## Action item
Below are the entries; give again exactly the lines from the one mentioning "Configurare Regime forfettario (121, 2272)" through the one mentioning "Who We Serve (836, 116)", inclusive.

......

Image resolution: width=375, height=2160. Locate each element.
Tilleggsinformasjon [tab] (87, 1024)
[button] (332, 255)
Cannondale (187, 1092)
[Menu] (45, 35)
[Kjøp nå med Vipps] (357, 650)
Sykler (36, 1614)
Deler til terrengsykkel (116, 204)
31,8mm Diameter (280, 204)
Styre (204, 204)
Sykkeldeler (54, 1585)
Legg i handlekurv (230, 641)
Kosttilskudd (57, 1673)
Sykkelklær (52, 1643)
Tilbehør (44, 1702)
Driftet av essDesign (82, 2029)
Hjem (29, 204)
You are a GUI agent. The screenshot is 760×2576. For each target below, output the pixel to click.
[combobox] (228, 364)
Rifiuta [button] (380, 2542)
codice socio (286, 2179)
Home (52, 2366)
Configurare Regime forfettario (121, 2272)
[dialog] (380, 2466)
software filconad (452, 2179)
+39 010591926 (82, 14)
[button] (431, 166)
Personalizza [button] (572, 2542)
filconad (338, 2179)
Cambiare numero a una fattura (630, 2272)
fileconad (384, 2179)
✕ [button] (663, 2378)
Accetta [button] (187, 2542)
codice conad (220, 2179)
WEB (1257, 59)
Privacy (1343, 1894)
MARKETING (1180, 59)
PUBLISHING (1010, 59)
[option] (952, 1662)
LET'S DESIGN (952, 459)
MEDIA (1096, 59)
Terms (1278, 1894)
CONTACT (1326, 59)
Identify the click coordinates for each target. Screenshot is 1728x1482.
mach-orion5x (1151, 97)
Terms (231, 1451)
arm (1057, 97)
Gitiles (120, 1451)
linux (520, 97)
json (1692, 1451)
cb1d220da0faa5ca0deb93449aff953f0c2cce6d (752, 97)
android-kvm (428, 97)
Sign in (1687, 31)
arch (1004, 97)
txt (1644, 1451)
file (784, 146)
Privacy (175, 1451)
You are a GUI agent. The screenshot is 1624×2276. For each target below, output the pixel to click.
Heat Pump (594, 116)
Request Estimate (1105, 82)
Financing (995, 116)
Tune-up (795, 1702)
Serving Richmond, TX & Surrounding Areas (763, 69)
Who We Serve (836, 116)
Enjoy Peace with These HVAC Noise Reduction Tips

......

## Expected answer
Configurare Regime forfettario (121, 2272)
[dialog] (380, 2466)
software filconad (452, 2179)
+39 010591926 (82, 14)
[button] (431, 166)
Personalizza [button] (572, 2542)
filconad (338, 2179)
Cambiare numero a una fattura (630, 2272)
fileconad (384, 2179)
✕ [button] (663, 2378)
Accetta [button] (187, 2542)
codice conad (220, 2179)
WEB (1257, 59)
Privacy (1343, 1894)
MARKETING (1180, 59)
PUBLISHING (1010, 59)
[option] (952, 1662)
LET'S DESIGN (952, 459)
MEDIA (1096, 59)
Terms (1278, 1894)
CONTACT (1326, 59)
Identify the click coordinates for each target. Screenshot is 1728x1482.
mach-orion5x (1151, 97)
Terms (231, 1451)
arm (1057, 97)
Gitiles (120, 1451)
linux (520, 97)
json (1692, 1451)
cb1d220da0faa5ca0deb93449aff953f0c2cce6d (752, 97)
android-kvm (428, 97)
Sign in (1687, 31)
arch (1004, 97)
txt (1644, 1451)
file (784, 146)
Privacy (175, 1451)
You are a GUI agent. The screenshot is 1624×2276. For each target below, output the pixel to click.
Heat Pump (594, 116)
Request Estimate (1105, 82)
Financing (995, 116)
Tune-up (795, 1702)
Serving Richmond, TX & Surrounding Areas (763, 69)
Who We Serve (836, 116)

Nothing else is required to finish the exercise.